Explaining cosmology to a popular audience is a difficult task, but Hawking has the gift of making extraordinarily complex concepts understandable. An eminent theoretical physicist at Cambridge University and author of the best-selling A Brief History of Time, Hawking here describes scientists' latest theories about the origin, structure, and evolution of the universe. The book's title refers both to its purpose as a summary of current cosmological thinking and to the particular theory of imaginary time as a "tiny, slightly flattened sphere." The helpful color illustrations, which comprise about half of the book, clarify the surreal aspects of the universe, such as the shape of time and the ten or 11 dimensions in which we exist. Hawking's occasional wit and his ability not to take himself too seriously help place our strange universe in a more human context. Highly recommended for all libraries. [Previewed in Prepub Alert, LJ 6/15/01.] Jeffrey Beall, Univ. of Colorado Lib., Denver Copyright 2001 Cahners Business Information.
A Brief History of Time has now sold an estimated nine million copies worldwide - something of a hard act for its author to follow. In what is being promoted as the 'sequel' to that book, Professor Hawking gives an account of his attempt to combine Einstein's Theory of Relativity with Richard Feynman's idea of multiple histories, in order to reach the grail of a Theory of Everything - or big TOE, as it's charmingly named.

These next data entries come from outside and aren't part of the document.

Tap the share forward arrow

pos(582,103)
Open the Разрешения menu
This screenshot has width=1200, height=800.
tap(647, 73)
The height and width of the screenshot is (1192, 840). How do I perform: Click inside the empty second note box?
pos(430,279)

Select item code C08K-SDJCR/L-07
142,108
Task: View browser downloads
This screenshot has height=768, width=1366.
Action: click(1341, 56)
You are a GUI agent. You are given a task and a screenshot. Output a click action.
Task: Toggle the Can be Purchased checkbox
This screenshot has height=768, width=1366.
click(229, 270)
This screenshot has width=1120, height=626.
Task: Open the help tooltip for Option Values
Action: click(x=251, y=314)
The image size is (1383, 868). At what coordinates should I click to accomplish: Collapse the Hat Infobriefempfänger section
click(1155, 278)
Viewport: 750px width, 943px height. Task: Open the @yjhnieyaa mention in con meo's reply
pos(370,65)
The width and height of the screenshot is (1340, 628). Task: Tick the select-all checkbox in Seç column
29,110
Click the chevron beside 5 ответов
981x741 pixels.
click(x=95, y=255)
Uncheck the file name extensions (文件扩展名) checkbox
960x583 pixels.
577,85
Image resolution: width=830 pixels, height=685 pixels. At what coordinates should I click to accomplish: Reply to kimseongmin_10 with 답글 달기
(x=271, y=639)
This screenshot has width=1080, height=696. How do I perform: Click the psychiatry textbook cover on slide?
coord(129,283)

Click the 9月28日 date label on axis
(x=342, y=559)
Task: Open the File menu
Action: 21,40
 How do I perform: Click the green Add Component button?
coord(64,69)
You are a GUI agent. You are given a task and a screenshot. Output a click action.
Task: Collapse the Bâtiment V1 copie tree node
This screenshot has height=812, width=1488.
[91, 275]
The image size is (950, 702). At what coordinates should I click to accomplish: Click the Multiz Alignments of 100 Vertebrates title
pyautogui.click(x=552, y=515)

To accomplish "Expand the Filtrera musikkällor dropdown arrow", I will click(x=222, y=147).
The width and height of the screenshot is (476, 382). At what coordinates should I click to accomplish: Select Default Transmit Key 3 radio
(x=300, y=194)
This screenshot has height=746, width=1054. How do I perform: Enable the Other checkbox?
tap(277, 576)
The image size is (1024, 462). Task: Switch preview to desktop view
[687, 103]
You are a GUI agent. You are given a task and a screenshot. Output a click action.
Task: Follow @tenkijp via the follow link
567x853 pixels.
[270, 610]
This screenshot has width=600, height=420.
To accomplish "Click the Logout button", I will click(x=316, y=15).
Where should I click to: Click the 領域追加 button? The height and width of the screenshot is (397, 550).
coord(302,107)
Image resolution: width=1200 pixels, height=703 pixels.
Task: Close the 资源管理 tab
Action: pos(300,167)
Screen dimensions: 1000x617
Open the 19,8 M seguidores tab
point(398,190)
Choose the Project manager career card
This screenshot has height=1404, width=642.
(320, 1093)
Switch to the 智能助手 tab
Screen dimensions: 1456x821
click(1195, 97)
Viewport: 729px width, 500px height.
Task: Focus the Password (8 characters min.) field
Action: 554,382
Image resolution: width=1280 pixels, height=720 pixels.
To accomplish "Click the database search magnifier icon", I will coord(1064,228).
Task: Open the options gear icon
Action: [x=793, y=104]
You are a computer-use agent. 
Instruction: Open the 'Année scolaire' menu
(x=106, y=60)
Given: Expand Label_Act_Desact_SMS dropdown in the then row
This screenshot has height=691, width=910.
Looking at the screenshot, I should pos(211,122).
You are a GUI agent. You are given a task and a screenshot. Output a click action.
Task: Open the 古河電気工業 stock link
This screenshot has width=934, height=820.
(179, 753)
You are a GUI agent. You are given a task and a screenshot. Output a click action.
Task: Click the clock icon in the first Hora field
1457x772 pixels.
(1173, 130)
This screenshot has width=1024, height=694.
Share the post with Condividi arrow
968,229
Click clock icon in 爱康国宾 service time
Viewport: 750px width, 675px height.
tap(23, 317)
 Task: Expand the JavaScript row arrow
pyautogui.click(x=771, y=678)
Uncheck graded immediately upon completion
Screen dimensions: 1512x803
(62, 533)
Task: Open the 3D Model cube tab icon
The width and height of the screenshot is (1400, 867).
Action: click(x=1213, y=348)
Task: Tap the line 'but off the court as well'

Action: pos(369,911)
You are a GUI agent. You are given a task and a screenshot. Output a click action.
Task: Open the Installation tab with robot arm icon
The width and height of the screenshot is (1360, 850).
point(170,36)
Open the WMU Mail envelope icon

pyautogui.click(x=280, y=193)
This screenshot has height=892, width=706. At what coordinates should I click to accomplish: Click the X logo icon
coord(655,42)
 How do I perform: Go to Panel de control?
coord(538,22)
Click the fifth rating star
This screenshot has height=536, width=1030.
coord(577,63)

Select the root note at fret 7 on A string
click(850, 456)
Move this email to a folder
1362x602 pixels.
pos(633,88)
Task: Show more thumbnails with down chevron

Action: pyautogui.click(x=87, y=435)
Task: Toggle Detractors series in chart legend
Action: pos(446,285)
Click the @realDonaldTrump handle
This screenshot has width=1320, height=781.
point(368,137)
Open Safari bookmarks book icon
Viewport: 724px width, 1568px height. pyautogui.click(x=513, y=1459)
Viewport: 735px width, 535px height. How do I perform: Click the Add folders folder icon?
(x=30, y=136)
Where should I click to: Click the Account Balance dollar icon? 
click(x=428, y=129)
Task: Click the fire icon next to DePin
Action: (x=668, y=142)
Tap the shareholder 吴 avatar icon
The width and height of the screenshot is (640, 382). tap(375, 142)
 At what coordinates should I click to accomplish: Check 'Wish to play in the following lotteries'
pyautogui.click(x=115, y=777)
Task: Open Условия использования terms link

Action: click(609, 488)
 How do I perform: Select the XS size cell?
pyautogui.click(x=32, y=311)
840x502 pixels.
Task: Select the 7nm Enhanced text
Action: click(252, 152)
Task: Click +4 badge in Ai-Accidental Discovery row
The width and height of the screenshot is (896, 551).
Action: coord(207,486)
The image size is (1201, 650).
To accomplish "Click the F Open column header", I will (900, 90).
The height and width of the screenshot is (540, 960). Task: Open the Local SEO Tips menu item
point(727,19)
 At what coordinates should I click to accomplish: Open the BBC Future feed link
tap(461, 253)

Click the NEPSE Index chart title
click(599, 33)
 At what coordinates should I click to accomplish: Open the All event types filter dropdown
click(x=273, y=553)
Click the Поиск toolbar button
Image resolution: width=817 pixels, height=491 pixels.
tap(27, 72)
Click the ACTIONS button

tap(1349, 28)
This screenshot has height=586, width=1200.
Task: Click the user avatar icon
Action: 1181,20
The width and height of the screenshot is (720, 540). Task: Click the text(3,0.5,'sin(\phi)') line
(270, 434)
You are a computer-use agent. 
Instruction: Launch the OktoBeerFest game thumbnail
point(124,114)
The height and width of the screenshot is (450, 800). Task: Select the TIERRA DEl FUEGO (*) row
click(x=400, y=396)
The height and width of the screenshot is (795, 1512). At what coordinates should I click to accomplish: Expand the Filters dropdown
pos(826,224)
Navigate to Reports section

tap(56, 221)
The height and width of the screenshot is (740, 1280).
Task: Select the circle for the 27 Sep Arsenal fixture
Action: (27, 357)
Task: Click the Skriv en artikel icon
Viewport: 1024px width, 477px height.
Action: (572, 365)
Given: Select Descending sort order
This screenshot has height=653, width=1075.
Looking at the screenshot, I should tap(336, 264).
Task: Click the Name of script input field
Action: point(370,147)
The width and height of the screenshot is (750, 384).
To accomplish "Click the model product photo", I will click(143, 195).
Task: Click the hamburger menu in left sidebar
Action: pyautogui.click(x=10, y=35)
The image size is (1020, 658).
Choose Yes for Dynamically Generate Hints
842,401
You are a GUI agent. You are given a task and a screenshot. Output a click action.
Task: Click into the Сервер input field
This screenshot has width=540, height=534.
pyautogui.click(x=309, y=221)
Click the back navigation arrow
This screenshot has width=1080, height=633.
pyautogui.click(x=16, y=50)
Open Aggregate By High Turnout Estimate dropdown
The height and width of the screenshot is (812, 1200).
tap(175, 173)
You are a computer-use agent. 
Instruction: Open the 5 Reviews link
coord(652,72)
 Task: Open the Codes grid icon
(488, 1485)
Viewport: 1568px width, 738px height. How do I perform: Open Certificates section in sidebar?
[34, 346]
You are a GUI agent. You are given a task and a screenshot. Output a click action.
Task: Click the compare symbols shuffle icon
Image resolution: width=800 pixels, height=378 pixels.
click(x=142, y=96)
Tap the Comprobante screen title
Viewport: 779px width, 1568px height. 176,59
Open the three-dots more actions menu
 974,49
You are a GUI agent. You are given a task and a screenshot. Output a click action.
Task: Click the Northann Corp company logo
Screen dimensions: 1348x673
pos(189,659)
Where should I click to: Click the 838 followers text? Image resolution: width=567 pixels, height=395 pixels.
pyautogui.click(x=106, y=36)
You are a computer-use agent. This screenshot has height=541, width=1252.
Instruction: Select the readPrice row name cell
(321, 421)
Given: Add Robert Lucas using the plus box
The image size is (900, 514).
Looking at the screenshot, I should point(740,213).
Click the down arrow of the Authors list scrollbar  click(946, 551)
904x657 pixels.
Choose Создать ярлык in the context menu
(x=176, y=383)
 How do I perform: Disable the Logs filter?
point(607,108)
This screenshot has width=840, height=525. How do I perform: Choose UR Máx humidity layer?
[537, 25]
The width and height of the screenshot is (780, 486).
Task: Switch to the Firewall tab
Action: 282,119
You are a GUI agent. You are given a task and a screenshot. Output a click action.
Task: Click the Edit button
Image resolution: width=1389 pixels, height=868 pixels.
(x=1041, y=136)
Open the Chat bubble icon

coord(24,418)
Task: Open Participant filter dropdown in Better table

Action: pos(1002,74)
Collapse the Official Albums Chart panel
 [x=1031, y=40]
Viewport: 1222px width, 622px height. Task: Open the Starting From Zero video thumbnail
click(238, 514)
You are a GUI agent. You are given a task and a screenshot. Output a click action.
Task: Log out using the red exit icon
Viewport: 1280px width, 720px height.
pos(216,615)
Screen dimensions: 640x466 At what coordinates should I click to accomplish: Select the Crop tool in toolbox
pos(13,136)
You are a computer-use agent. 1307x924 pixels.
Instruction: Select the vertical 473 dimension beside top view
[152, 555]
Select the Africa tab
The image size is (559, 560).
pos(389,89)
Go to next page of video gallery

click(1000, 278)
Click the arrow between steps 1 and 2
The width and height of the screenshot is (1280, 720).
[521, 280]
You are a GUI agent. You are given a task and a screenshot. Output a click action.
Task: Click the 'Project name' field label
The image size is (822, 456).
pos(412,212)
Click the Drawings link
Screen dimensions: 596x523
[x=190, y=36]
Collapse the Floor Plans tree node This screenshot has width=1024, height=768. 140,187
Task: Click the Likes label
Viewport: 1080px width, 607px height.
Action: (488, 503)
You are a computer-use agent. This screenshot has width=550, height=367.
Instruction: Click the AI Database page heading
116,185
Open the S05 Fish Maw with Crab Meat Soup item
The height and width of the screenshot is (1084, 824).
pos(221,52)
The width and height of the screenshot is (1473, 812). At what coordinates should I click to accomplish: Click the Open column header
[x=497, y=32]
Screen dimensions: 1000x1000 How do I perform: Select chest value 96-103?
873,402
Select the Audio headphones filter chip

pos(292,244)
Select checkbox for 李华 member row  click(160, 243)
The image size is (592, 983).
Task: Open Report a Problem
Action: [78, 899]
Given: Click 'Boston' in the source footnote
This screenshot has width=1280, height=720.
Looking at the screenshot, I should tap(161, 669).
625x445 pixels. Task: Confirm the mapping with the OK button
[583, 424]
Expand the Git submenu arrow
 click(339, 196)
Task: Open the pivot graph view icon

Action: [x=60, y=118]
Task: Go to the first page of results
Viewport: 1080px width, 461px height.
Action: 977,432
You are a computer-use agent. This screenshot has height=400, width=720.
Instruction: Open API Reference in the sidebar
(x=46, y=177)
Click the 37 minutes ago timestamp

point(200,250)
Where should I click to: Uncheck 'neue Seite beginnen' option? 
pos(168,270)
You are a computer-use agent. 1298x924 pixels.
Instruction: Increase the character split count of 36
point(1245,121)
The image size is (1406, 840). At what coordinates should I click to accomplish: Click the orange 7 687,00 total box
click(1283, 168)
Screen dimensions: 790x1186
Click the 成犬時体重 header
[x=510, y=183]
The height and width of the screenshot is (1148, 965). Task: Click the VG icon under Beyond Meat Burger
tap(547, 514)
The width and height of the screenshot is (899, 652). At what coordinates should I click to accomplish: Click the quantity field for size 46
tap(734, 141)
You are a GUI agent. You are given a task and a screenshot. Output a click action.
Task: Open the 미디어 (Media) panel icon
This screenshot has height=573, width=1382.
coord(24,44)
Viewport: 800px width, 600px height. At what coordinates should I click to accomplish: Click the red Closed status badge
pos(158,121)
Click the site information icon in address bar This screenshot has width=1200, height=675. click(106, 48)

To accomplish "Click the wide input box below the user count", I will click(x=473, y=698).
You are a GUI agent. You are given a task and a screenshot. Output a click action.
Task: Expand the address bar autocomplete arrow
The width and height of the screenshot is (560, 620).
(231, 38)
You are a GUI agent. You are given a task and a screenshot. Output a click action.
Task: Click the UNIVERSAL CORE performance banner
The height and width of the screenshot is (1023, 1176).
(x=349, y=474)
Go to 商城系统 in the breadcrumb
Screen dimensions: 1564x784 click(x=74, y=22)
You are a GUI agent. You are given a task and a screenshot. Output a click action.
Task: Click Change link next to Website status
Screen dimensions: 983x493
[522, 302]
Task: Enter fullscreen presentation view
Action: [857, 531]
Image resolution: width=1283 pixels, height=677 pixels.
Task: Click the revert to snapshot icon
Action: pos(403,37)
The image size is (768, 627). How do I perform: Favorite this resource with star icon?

This is a book about superstrings and p-branes, holography and supergravity, about how the 'cosmic seed' from which our universe derived was as small as a nut. The publishers are not yet releasing much text, but enough to see that it will be a fascinating (if challenging) read. And one enhanced throughout with 200 striking full colour illustrations and jazzed-up diagrams.
Adult/High School-Writing in a lighthearted, personal, often humorous style and with colorful and entertaining graphics on every page, Hawking succeeds in communicating his love and enthusiasm for science. Without seeming to condescend, he makes a valiant attempt to clarify many fascinating and elusive topics such as relativity and time; multiple universes and dimensions; black holes and dark matter; prediction of the future; and the possibility of time travel. Those usually daunted by scientific texts might enjoy puzzling over the graphics; many of them, together with excellent captions, fully restate the content of the text in an alternative (and, for some, more understandable) manner. Also, Hawking enriches readers' vocabularies with many of the sometimes-playful words, phrases, and acronyms essential to an acquaintance with modern physics-supergravity and supersymmetry, "p-branes" and proto-galaxies, MACHOS and WIMPS. Among teens, Universe might well prove to have appeal beyond its obvious audience of science students and readers of popular science and science fiction.-Christine C. Menefee, Fairfax County Public Library, VA Copyright 2002 Cahners Business Information.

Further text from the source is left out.